Objetivo da tarefa:
Retome o texto sobre os óculos que voaram pela janela na autoestrada e continue-o a partir da última frase.

Texto em estudo:
···

A minha vida é um copo de tempo vazio de dores. É tão banal que há pessoas convencidas da minha extrema banalidade e, logo, da minha (in)felicidade feita de rotinas (in)felizes.
Numa noite já passada, o meu filho guiava o automóvel que nos trazia do Porto para Aveiro. De repente, na auto-estrada, pus a cabeça fora da janela. Podia ter perdido a cabeça se ela tivesse voado inteira para longe da parte do corpo que, incapaz de voar, ficasse preso ao assento. Em vez disso, voaram os óculos e foi como se a cabeça que olha tivesse voado com eles.
Por ter deixado de ver claramente, o princípio da minha passada semana fez-se um copo de tempo cheio de problemas. Com antigos óculos fui vendo o que precisava até que enjoei e passei a sentir-me tão miserável que o meu copo de tempo transbordou de tristeza. Cada pequena dificuldade passou a ser tudo e convenci-me que o que dói a cada pessoa pode ser a dor do mundo, ser o mundo dorido a vaguear nos nossos nervos e medos. Da dor e da impotência nascem desesperos e raivas surdas, partes do sentimento de quem se sente para ser filho de boa gente.
A doença acabou expulsa pela minha resistência interior, mesmo sem ter sabido de ordem da cabeça que pensa e devia conduzir as operações no campo de batalha do meu corpo. Tenho estado a escrever sobre as minhas maleitas e das ideias tenebrosas que podem assaltar quem sofre ainda que pouco.

···

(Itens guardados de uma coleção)
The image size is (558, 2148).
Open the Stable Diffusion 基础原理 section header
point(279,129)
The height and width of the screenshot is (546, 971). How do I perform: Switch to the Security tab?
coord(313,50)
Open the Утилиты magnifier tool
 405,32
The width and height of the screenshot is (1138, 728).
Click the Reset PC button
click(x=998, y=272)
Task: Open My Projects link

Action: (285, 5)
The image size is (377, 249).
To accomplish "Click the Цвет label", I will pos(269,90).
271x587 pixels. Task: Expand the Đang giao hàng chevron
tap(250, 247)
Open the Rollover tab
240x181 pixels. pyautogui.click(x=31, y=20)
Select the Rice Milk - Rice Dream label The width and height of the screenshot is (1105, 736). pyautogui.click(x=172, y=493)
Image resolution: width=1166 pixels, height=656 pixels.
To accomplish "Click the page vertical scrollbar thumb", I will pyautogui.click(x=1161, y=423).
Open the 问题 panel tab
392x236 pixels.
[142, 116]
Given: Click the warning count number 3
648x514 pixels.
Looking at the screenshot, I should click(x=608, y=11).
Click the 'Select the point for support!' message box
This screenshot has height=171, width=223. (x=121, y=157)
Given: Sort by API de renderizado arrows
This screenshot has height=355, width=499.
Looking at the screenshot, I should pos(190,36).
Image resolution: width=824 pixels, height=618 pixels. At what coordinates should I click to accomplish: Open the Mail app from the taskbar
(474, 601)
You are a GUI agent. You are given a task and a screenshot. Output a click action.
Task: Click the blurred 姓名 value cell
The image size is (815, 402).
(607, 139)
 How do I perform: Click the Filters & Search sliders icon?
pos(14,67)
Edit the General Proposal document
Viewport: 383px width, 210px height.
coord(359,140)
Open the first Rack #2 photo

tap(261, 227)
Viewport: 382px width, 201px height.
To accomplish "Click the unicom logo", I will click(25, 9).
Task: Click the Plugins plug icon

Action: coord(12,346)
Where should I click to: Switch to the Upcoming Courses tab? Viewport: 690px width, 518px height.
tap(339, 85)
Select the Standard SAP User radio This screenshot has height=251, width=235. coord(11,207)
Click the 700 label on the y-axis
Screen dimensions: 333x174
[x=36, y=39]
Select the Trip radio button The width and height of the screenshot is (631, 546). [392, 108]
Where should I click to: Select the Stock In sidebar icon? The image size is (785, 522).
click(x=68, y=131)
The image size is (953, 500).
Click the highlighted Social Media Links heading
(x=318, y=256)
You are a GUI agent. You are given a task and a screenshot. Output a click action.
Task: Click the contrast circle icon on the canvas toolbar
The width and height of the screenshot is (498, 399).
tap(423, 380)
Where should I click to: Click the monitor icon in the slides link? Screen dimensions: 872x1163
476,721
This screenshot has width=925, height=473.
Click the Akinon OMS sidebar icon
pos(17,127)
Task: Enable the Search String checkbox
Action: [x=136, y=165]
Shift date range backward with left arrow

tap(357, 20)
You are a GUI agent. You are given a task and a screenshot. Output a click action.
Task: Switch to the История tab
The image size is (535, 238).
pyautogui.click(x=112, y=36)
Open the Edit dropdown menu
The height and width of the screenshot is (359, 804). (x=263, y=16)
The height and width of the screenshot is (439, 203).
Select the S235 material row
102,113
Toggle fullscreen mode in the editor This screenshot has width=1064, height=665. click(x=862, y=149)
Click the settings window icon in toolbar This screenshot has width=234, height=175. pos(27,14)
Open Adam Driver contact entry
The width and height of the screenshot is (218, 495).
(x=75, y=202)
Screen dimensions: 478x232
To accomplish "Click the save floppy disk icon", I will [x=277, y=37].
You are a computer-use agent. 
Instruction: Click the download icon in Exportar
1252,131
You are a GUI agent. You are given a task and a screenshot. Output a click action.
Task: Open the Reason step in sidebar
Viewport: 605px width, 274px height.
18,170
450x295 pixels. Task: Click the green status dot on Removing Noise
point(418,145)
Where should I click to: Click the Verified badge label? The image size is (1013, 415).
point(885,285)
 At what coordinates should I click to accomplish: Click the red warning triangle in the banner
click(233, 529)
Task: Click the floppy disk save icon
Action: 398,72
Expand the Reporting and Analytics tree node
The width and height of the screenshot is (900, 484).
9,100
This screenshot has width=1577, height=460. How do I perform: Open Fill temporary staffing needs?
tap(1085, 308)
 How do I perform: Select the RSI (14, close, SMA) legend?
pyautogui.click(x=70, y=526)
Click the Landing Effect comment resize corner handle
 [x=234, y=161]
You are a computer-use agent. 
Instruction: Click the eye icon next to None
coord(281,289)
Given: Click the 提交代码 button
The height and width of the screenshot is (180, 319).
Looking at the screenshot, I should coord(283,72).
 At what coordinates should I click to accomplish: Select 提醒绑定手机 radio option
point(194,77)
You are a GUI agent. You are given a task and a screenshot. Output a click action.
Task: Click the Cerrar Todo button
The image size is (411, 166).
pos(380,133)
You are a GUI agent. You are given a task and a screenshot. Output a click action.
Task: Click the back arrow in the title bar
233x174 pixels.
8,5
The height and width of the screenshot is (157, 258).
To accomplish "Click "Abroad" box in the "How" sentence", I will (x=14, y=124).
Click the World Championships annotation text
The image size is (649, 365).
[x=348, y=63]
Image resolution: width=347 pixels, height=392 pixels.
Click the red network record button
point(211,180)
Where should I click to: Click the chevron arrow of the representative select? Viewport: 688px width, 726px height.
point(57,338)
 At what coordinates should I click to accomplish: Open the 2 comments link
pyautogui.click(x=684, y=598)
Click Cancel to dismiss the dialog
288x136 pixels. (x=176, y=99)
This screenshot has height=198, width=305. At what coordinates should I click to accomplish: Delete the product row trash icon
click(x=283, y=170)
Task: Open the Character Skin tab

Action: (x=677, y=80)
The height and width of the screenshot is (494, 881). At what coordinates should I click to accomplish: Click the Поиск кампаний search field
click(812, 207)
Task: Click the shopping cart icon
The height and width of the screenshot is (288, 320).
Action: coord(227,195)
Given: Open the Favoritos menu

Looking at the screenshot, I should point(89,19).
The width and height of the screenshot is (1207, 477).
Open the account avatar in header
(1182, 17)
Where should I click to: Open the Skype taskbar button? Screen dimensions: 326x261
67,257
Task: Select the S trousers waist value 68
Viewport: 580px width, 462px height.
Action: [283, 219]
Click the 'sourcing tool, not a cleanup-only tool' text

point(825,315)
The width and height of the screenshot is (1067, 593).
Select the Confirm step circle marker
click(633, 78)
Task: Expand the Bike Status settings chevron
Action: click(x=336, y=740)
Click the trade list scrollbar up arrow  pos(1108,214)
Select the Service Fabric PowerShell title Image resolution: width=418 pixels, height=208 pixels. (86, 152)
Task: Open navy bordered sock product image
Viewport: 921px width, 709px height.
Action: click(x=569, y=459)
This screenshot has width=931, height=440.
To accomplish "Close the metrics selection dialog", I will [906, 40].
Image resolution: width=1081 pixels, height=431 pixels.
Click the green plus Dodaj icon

···

Espaço da resposta:
Agora imaginem o sofrimento físico e psíquico das pessoas adultas que ficam sem emprego num dia qualquer e recomeçam a vida como uma via sacra dolorosa em busca de outro emprego quase impossível (a confiar nas notícias), sendo que isso significa procurar alimento e fé para si mesmo e para dependentes, filhos ou não.
De cada vez que um patrão ou um político desvaloriza cada desempregado como coisa pouca a somar a outra coisa pouca, agita uma mistura de desespero, desesperança e raiva. Esta mistura já é perigosa em si mesma e, à pressão da vida de todos os que sofrem, ganha um detonador apropriado no comentário da moda que banaliza este sofrimento individual e colectivo.
Convencidos da impunidade de novos-ricos cegos, alguns jovens comentadores a brilhar hoje ainda não sentem o rabo que lhes atrapalhará a fuga por ordem do medo do irracional que ajudaram a criar, palavra a palavra.
O que faz mover o mundo? O absurdo que dói.